_ИСХОДНЫЙ ТЕКСТ_.
# # #

В сущности, чистое вредоносное начало находится в нас самих; следовательно, оно также должно находиться и вне нас, так как нет никакого основания предполагать различие по природе между силами, действующими в нас, и силами, действующими в вещах. Следует исследовать, во имя какого постулата мы противимся принять такое подобие или тождество, а также минимизировать или отрицать чистую зловредность. Обо всем этом следует еще подумать и углубить мысль. Следует в то же время посмотреть, при каких условиях это телеологическое начало навыворот может быть принято без того, чтобы при этом разделялась манихейская метафизика.

Лё Пёк, 24 февраля

Прогуливаясь сегодня после обеда в Каваньяк, я продолжал думать об этих вопросах, но мои вчерашние идеи при этом вовсе не уточнились. Я вижу одно – необходимость ясно выявить установки современной мысли по отношению к идее радикального зла. И скорее об этих установках имеет смысл подумать, чем о том начале, о котором я размышлял вчера.

Меня попросили (это был отец М.[54]) подумать об ответственности развращенного католицизма за упадок мужественности, разоблачаемый некоторыми писателями (Монтерланом[55], а также, я полагаю, Птижаном и др.), и в особенности о той роли, которую может играть определенное понятие греха.

Этот упадок мужественности, как мне представляется, состоит прежде всего в ослаблении чувства риска и в затуманивании чувства гражданственности. (Есть ли связь между этими феноменами?) Как мне кажется, нужно было бы исследовать характер того искажения чувства греховности, которое может вносить свой вклад в подобное ослабление. Первый момент мне кажется очевидным: чем в большей степени грех понимается в зависимости от того индивида, каковым я являюсь, тем в большей мере я рискую изолироваться от сообщества: ложное отделение. Необходимо чувствовать солидарность со всеми людьми в грехе. Понятие греха как начала причастности (communion).

Чувство греха совершенно отлично от чувства несовершенства. Оно неотделимо от чувства Божественной любви.

Чувство несовершенства, природу которого следовало бы прояснить, двусмысленно в своих следствиях: не связано ли мое несовершенство с внутренним плохим качеством – или с недостатком действия – тех элементов, которые меня конституируют? Или же, напротив, я несу ответственность за несовершенство моего существа? В противовес этому мой грех только тогда является моим, когда я в него действительно вовлечен. Однако нельзя сказать, что он есть мое создание, так как он так относится к настоящему созданию, как смерть относится к жизни, и если я говорю, что он есть создание смерти, то я тем самым указываю на скрываемую им антиномию.

# # #

_ЗАДАНИЕ_. Какие люди названы в отрывке о грехе по имени или инициалу? Перечислите всех.

_СОБРАННЫЙ МАТЕРИАЛ_.
# # #

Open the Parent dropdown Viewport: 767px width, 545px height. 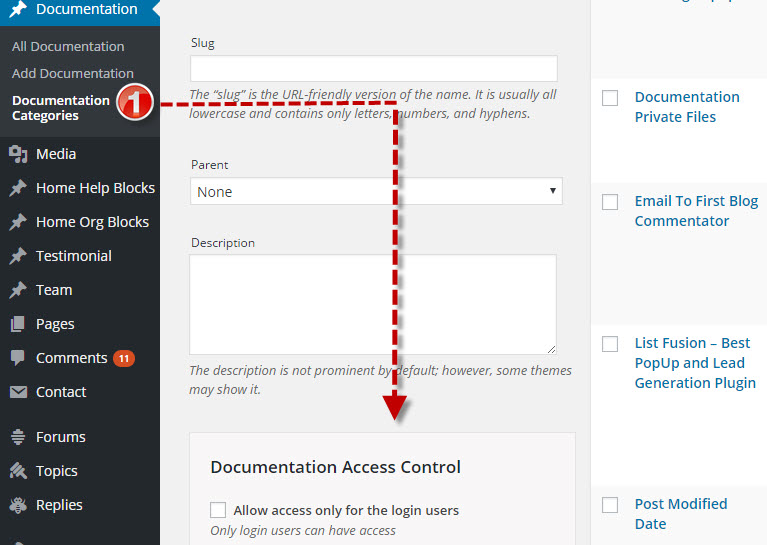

# # #

_ОТВЕТ_. Отец М., Монтерлан, Птижан.